I love that little story, and I try to remember it in my daily activities. I believe the world is in the process of discovering how powerful it is when we can find the spiritual connection in our daily work and professional activities. Many of the finest leaders I know are seeking meaning in what they do, beyond the paycheck. It unlocks all kinds of energy and creativity. Readers of the
Book of Mormon know that it is in serving others that we find this spiritual connection. For it was King Benjamin, who said, "When ye are in the service of your fellow beings, ye are only in the service of your God." (Mosiah 2:17).
Fifth: Choose to live a life of greatness
My colleague, Stephen R. Covey, the Jon M. Huntsman Professor of Leadership at Utah State University, says this: "Deep within each of us there is an inner longing to live a life of
greatness and contribution: to really matter, to really make a difference." (8th Habit, p. 28).
He goes on to say that your unique contribution "lies at the nexus of
talent (your natural gifts and strengths),
passion (those things that really energize, excite, motivate and inspire you),
need (including what the world needs enough to pay you for), and
conscience (that still, small voice within that assures you of what is right and that prompts you to actually do it). ( 8th Habit Pp.84-85.)
At the Huntsman School of Business at Utah State University, our purpose is to be a career accelerator for our students and an engine of growth for our community, the State, the nation, and the world. We are committed to helping our students discover and develop their unique talents and match them with the world's great need, so that they are prepared to make a great contribution. Our motto is taken from President Theodore Roosevelt, who said, "Dare Mighty Things."

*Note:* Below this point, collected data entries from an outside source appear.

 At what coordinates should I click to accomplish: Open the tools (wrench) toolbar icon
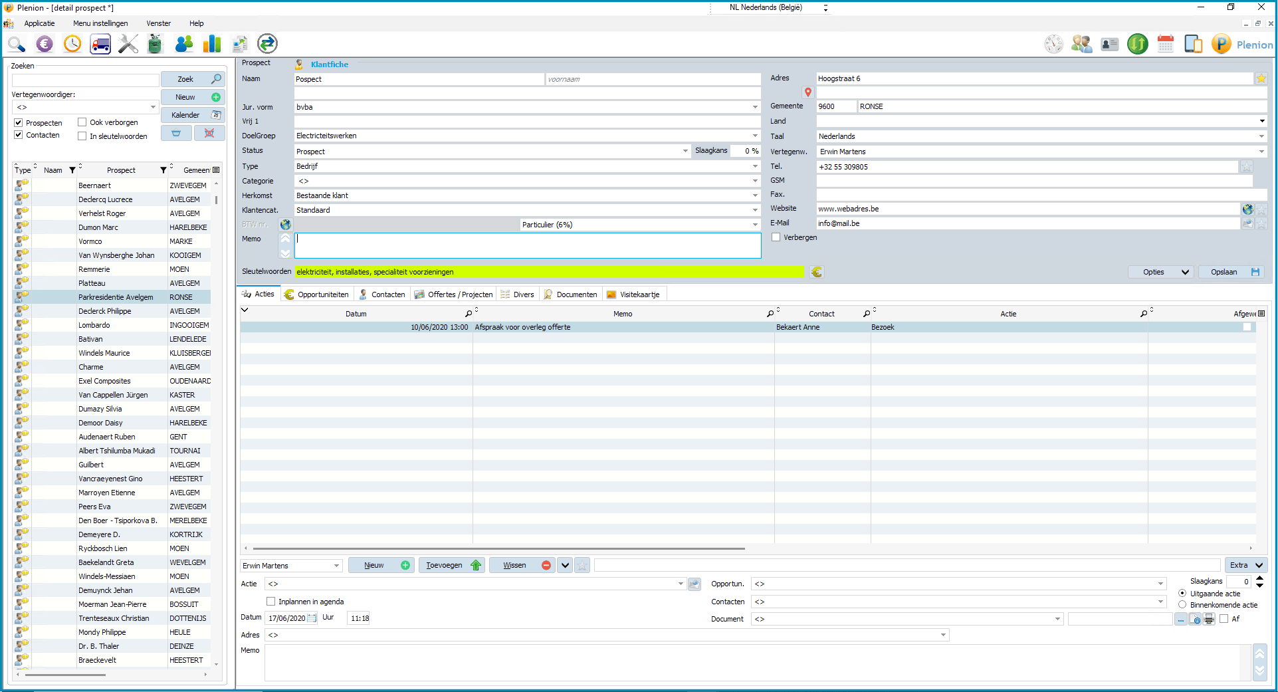click(x=128, y=44)
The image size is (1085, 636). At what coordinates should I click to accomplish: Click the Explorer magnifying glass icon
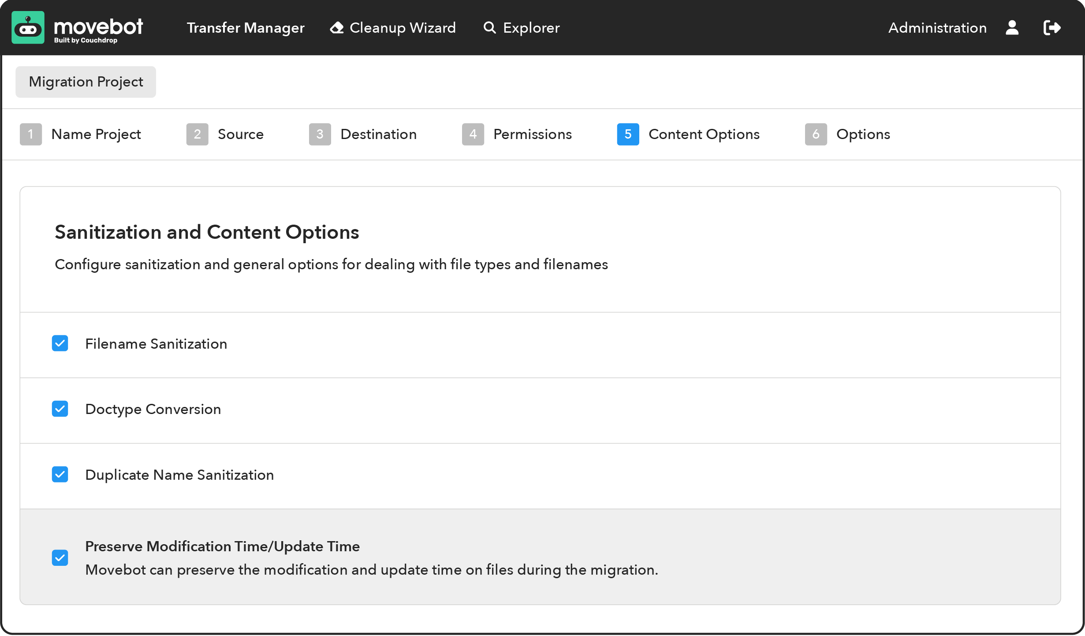[x=489, y=28]
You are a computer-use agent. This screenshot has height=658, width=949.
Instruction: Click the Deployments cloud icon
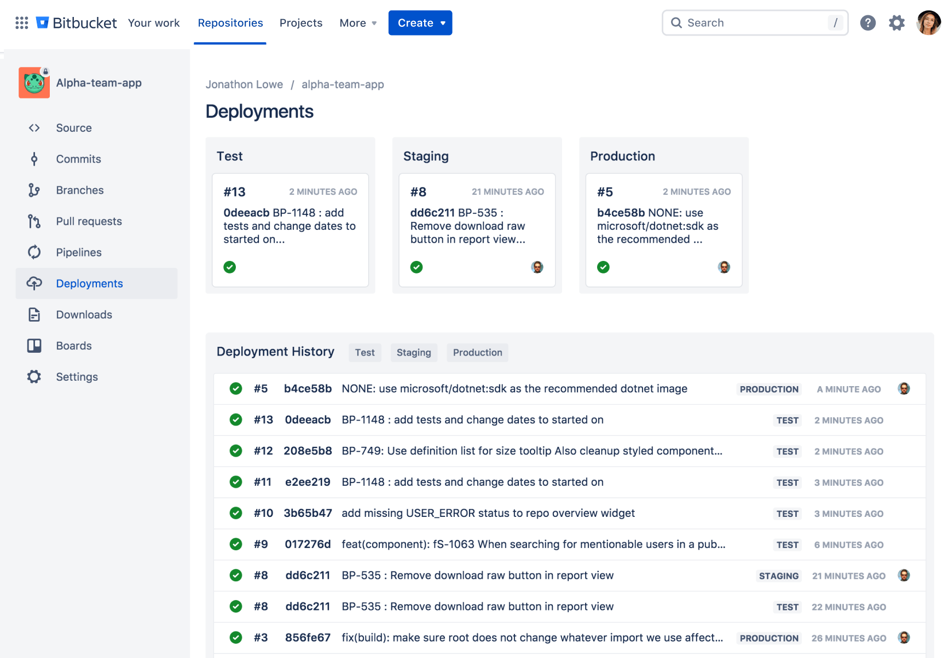(x=34, y=283)
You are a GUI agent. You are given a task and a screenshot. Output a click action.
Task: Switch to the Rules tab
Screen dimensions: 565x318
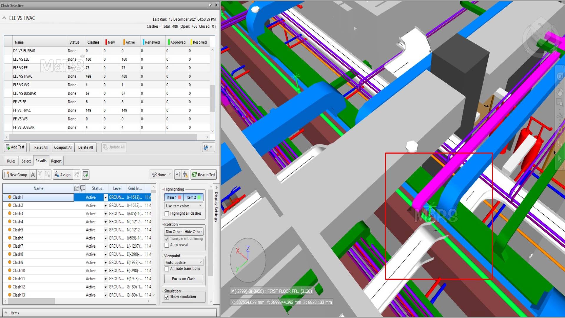11,161
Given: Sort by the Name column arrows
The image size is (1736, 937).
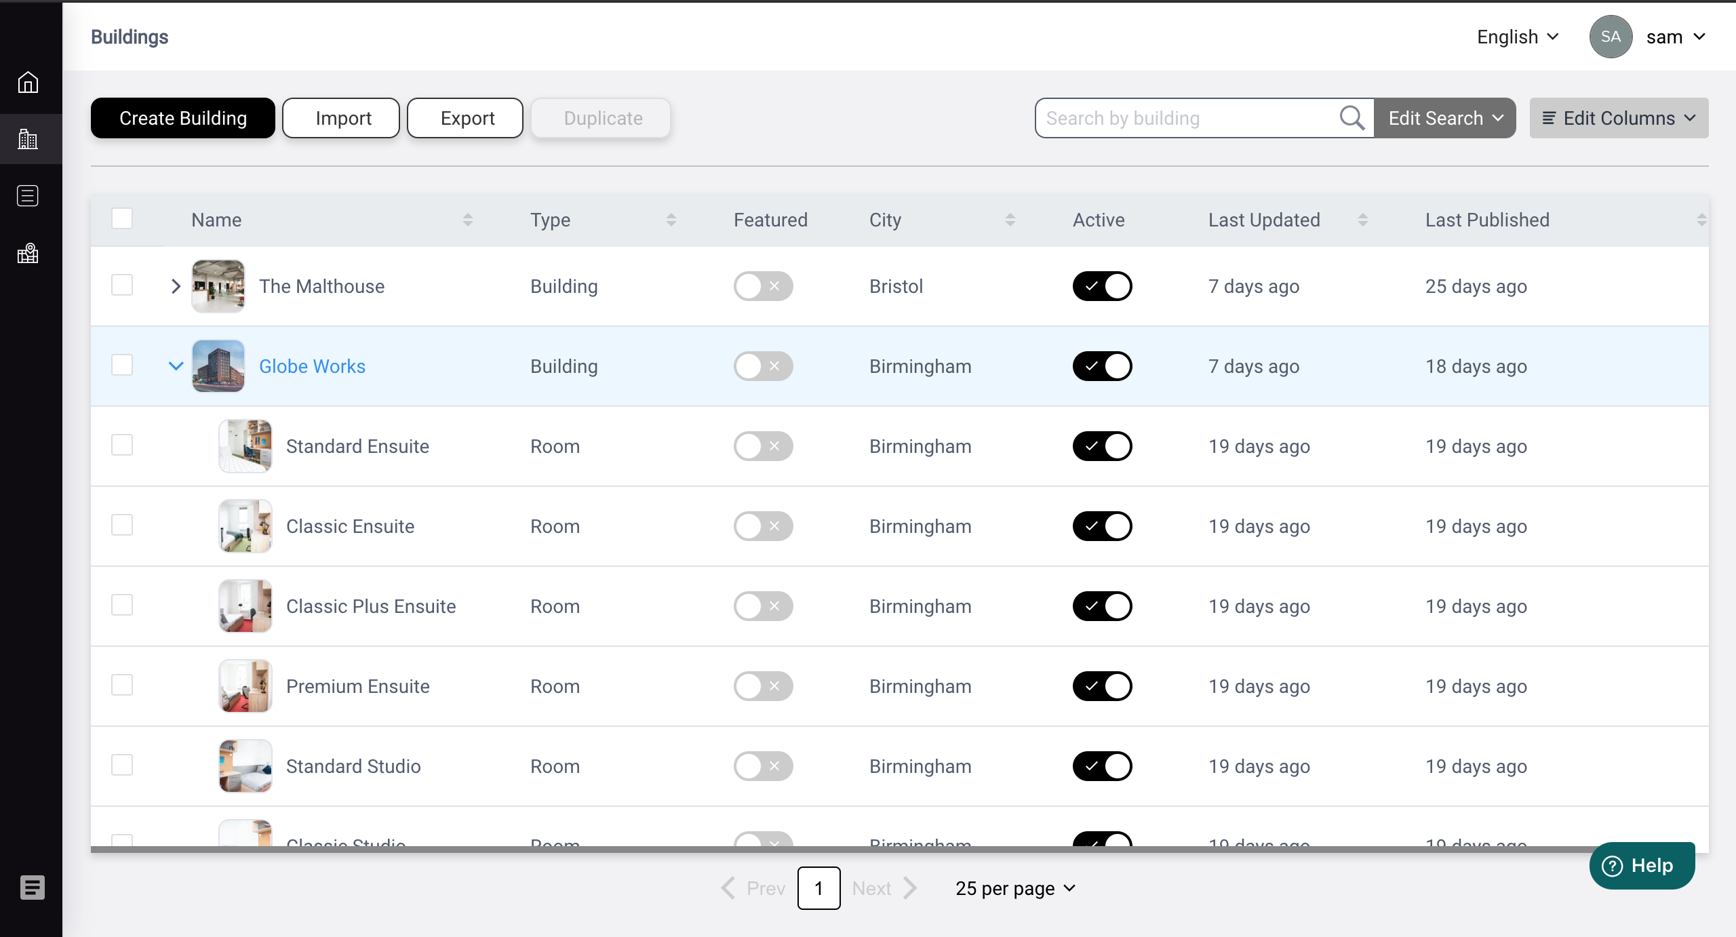Looking at the screenshot, I should coord(468,220).
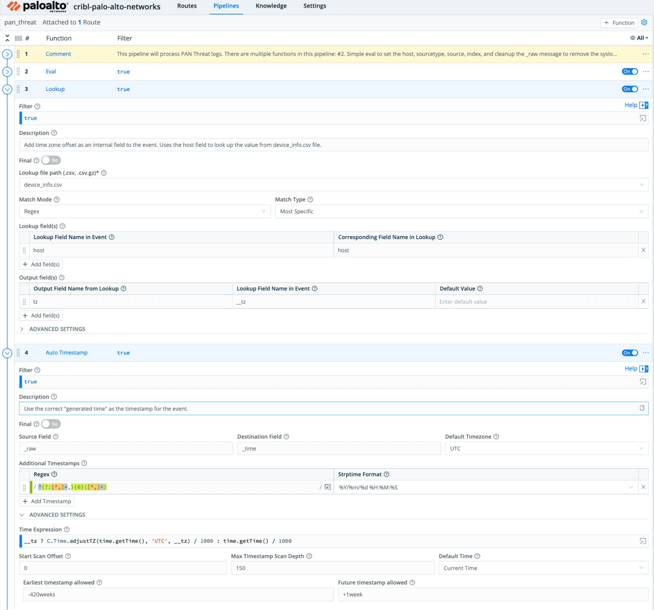Image resolution: width=654 pixels, height=610 pixels.
Task: Disable the Auto Timestamp function toggle
Action: coord(629,353)
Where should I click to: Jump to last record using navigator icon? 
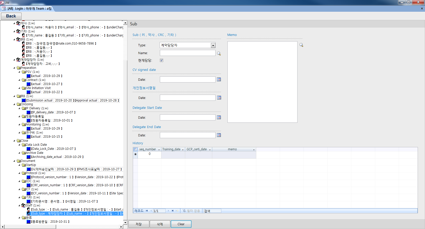173,211
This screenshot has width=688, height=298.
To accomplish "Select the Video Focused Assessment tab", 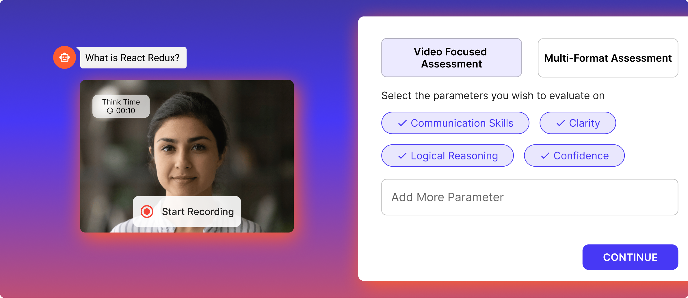I will point(451,58).
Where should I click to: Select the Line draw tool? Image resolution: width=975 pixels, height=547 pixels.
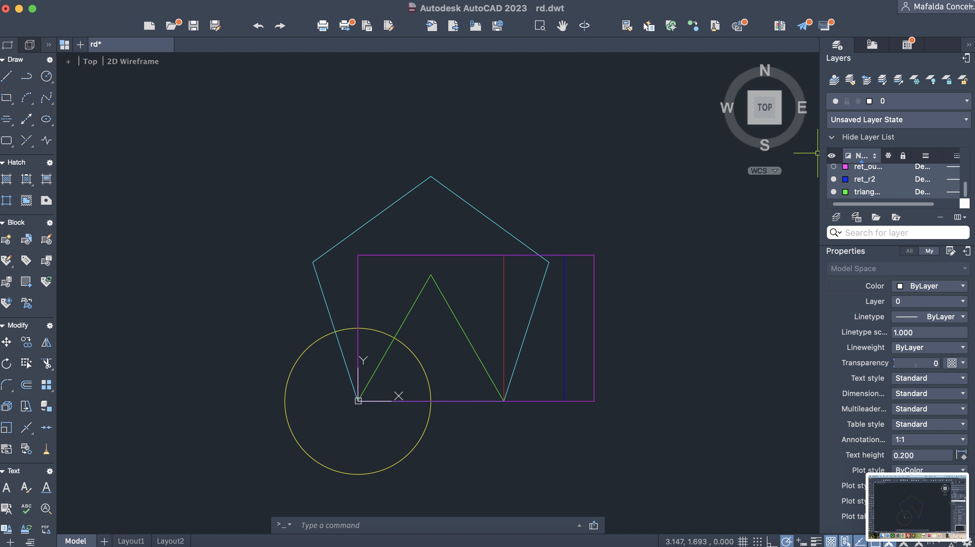pyautogui.click(x=6, y=77)
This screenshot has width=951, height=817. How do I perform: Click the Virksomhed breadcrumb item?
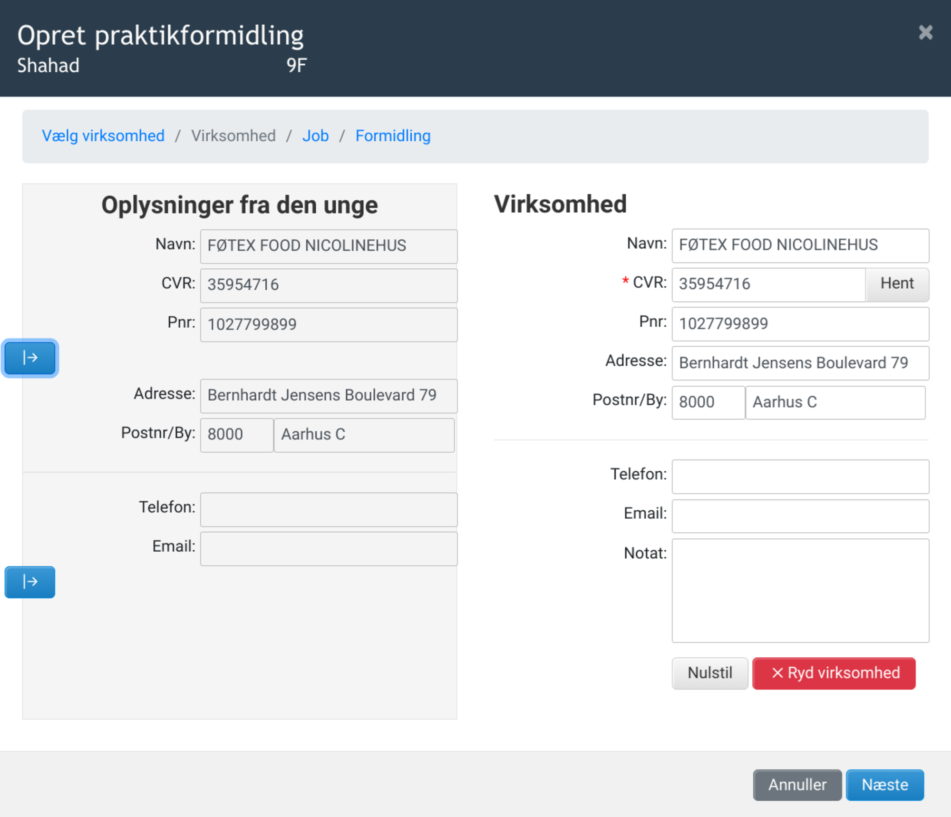tap(233, 136)
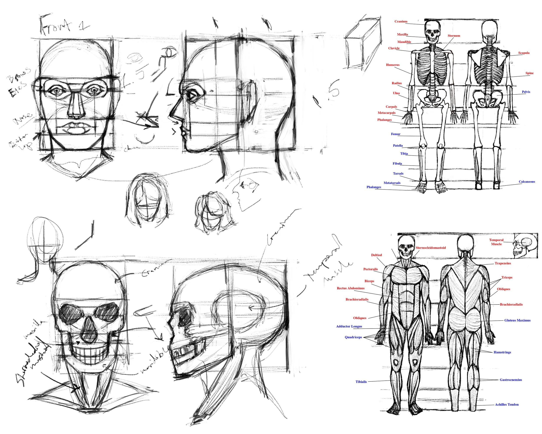
Task: Click the Gluteus Maximus label
Action: [x=518, y=320]
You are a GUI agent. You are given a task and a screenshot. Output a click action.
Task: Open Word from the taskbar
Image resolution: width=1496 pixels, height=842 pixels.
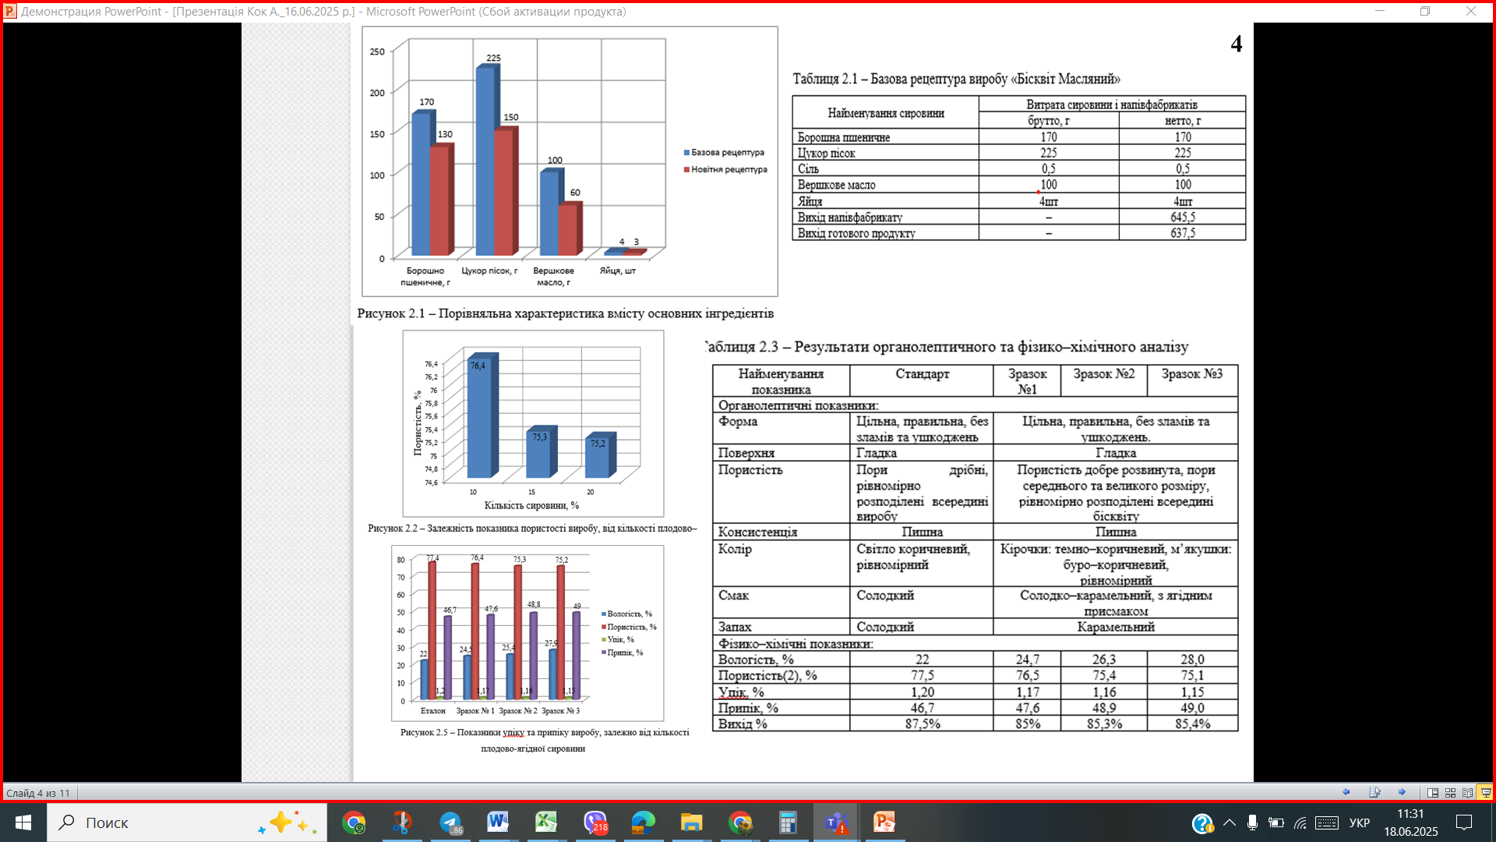click(x=498, y=823)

"In the battle of life," said President Roosevelt, "it is not the critic who counts; nor the one who points out how the strong person stumbled, or where the doer of a deed could have done better. The credit belongs to the person who is actually in the arena; whose face is marred by dust and sweat and blood... . Far better is it to Dare Mighty Things, to win glorious triumphs, even though checkered by failure, than to rank with those poor spirits who neither enjoy nor suffer much, because they live in a gray twilight that knows not victory nor defeat."
I would like to close with this quote from Winston Churchill: "To every man [and I would say, woman]," he said, "there comes in his lifetime that special moment when he is figuratively tapped on the shoulder and offered a chance to do a very special thing, unique to him and fitted to his talents. What a tragedy if that moment finds him unprepared, or unqualified, for the work which would be his finest hour."
Don't let that happen to you. Choose to live a life of greatness. Discover the spiritual connection in your work. Stay open to learning and to possibility. Own your own education. And, stay positive! May the Lord bless you as you search diligently, pray always, trust in his power and promises, and remember who you are and whom you represent. I offer these thoughts in the name of Jesus Christ. Amen.